- The APPLE Act bill is proposed by Rob Bishop and Sen. Hatch
- It will make federally-owned land available for development and taxes will go toward public education
- The bill is hoped to improve currently unavailable activities to Utah students
Utah congressman Rob Bishop and Sen. Orrin Hatch are introducing a bill to legislation making available federally-owned land for development. If the bill passes, the proceeds from the property tax would be put toward public education.
An estimated 1.6 million acres of land in Utah, as well as significant amounts in other western states, is owned by the federal government. If the Action Plan for Public Land and Education (APPLE) Act passes, much of this land would become available for development. The proposal would make five percent of Bureau of Land Management and Forest Service lands available to the states.
Congressman Bishop said each year the state of Utah relies on property tax revenues for school funding. Because states cannot tax acreage held by the federal government, public school systems have found a shortage in their resources. The Utah Republicans hope to address the issue by passing the APPLE Act.
“Due to the overwhelming presence of federal land in the state, there is a significant lack of tax revenue that could otherwise be generated if this land was not locked up by the feds,” Bishop said in a news release. “The better and long-term solution is to empower states to generate that revenue by giving them the lands the federal government promised in the first place, when western states joined the Union.”
With ownership of the land, revenue would directly benefit the youth of state of Utah in their education.
“This would be a significant source of revenue for Utah’s schools and a major step forward in ensuring our children continue to have a bright educational future,” said Sen. Hatch in a news release.
Bishop and Hatch said students should not have to suffer because of the descending economy and decisions made by the federal government.
“The education of our children should not be held hostage by the burdensome presence of federal land in our state,” Bishop said.
Larry Newton, finance director at Utah State Office of Education, said school districts are in a difficult position because of the recession.
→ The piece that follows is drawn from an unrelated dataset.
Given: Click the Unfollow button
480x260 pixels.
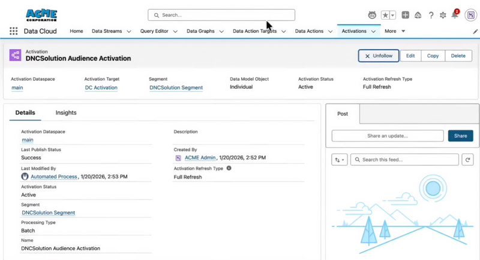Looking at the screenshot, I should [379, 56].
“Beginning with the recession in 2008, public education has taken such a terrific hit and the students just keep coming,” Newton said. “It’s not like when the resources get smaller, you can scale back on your delivery.”
Newton said the failing economy has effected activities available to students.
“[School districts] have had to curtail field trips, charge for athletic event transportation and … increase class sizes,” he said.
Although the outcomes of this bill would be positive, not all Utahns are sure it will pass. Dave Hebertson, public relations manager at Utah Trust Lands, is hesitant to believe the solution will come to fruition.
“People are going to have to be convinced that the federal government has an obligation there that they haven’t fulfilled,” Hebertson said.